# Master Wong



## bully (Sep 16, 2009)

Anyone know or train with this guy?

http://www.youtube.com/watch?v=8w9tKNWIqyM&feature=channel

Been working my way through his 60 short lessons, interesting stuff.

What do we think?


----------



## matsu (Sep 17, 2009)

i quite like his stuff.i think he over complicates certain moves,really bends the economy of motion rules we should follow,probably for the tube "wow" factor but some of his stuff i like.and will intergrate into my repetoire if sifu doesnt actually show me similar or beta.
and he definatly is a funny fella.he cracks me up with some of his sayings!!.... id put money on fact he talks proppa posh when he is not on camera tho.
i,ll keep watching!

matsu


----------



## bully (Sep 17, 2009)

He makes me laugh too, found his sayings pretty funny.

Seems like a gas, wouldnt mind training with him.

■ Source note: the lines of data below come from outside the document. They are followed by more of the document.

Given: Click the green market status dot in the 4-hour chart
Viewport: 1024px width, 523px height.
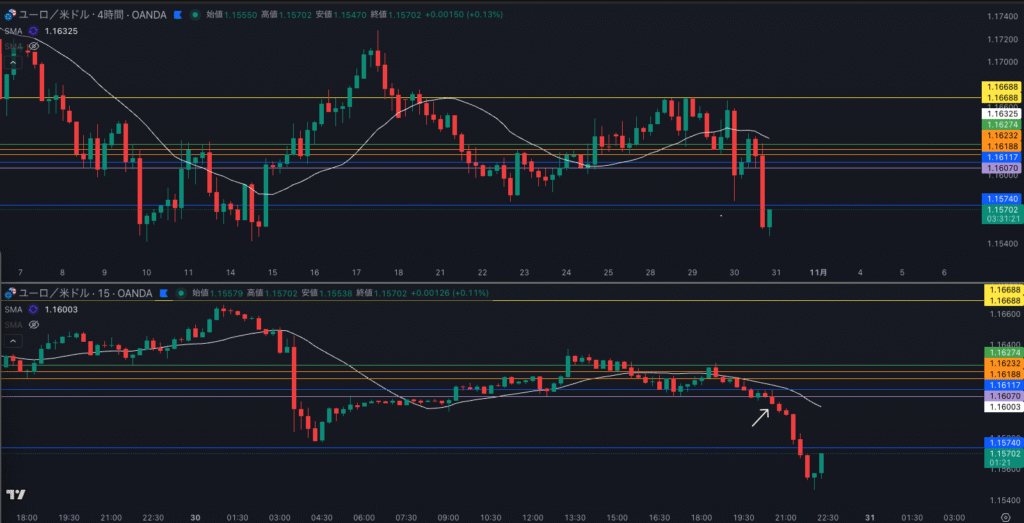Looking at the screenshot, I should [x=195, y=16].
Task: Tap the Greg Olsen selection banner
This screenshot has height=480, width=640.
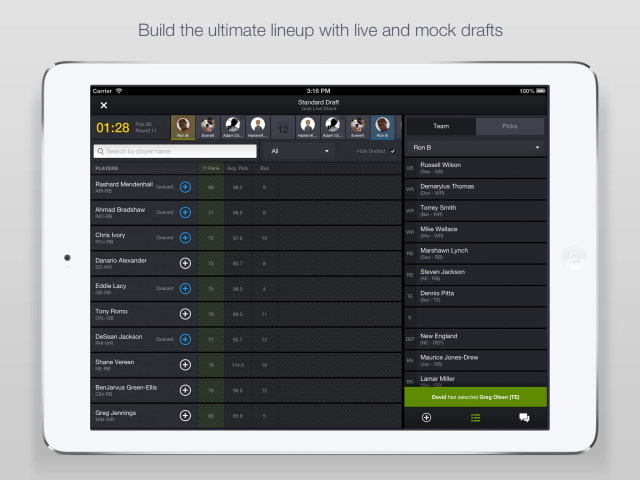Action: coord(476,397)
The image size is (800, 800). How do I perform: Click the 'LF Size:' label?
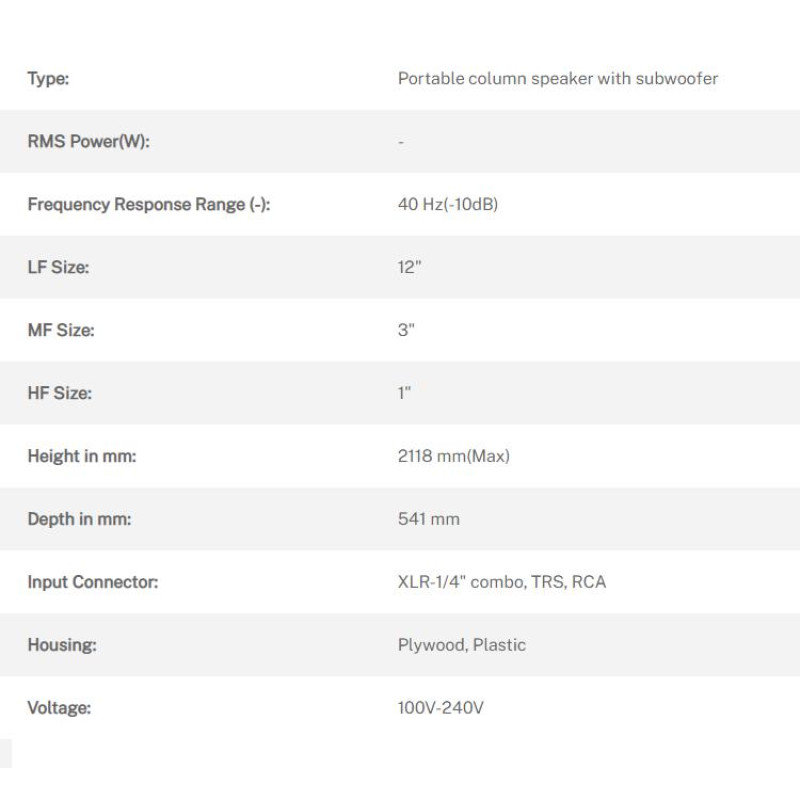tap(58, 268)
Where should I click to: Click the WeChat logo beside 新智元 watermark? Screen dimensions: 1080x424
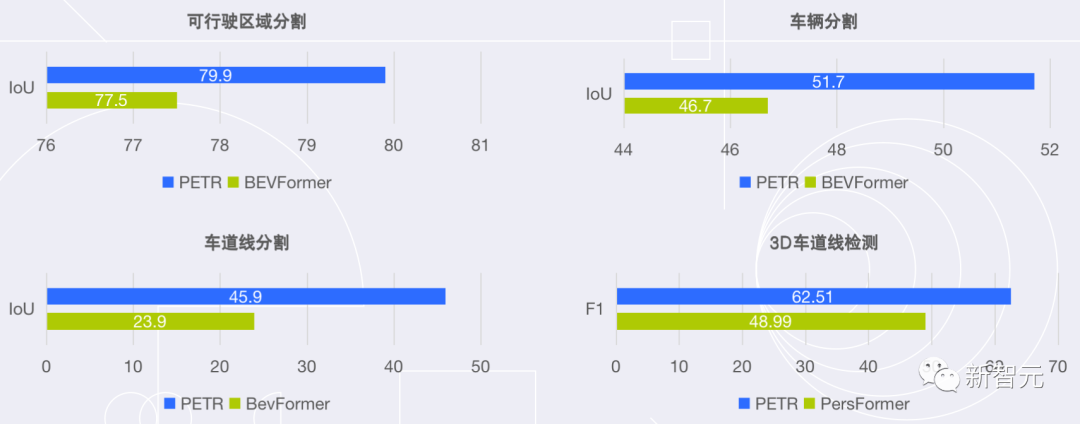pos(942,377)
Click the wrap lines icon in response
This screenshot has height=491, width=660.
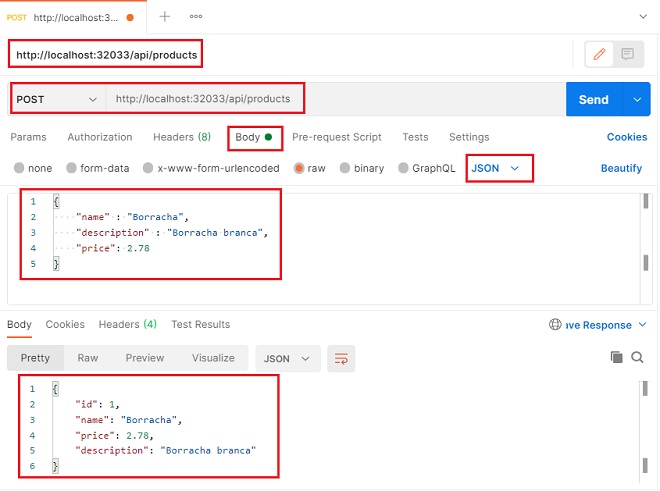point(341,358)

Agree with you about stretching things a bit but always good to have different ideas etc for practice.


----------



## matsu (Sep 17, 2009)

we dont do some of the drills ive seen on youtube and from here very often
 this week we did alaap drill with a different sifu who couldnt believe none of us had never been shown what he thought was an old favorite within the club. so i,m sure there are loads ive never seen and if i can accumlate more info i should have better training now just to win the lottery so i can give up work and train for 2 hours every day.
yeesh!
matsu


----------



## Domino (Sep 21, 2009)

He makes me laugh too, very funny guy, good training methods, 
could listen to him talk for hours, turned his back yard into a training school, impressive.
His style of wing chun is adapted I think.
www.masterwongsystem.com


----------



## wingerjim (Mar 13, 2017)

My 3 thoughts on him are this, he does not list or speak about his lineage unless I am missing something, so I find this odd as most WC practitioners like to list on their websites or talk about their lineage. Second he is a funny guy like many have stated and he is entertaining, but I actually do not think he represents "traditional" WC very well at all as his style is very hard and nontraditional. I do have to give him some credit form making what appears to be a good living selling videos and on-line training. For those of you out there that are thinking about learning WC on-line, save your money because you cannot learn MA online. It is a physical art that requires direction, feedback, and tactile training you just cannot get online. Now having said that, you can learn mentally online and through videos and books to help compliment your personal instruction in a school, but you cannot learn WC at home by yourself in front of a PC or TV. Just cannot be done!


----------



## Gerry Seymour (Mar 13, 2017)

wingerjim said:


> My 3 thoughts on him are this, he does not list or speak about his lineage unless I am missing something, so I find this odd as most WC practitioners like to list on their websites or talk about their lineage. Second he is a funny guy like many have stated and he is entertaining, but I actually do not think he represents "traditional" WC very well at all as his style is very hard and nontraditional. I do have to give him some credit form making what appears to be a good living selling videos and on-line training. For those of you out there that are thinking about learning WC on-line, save your money because you cannot learn MA online. It is a physical art that requires direction, feedback, and tactile training you just cannot get online. Now having said that, you can learn mentally online and through videos and books to help compliment your personal instruction in a school, but you cannot learn WC at home by yourself in front of a PC or TV. Just cannot be done!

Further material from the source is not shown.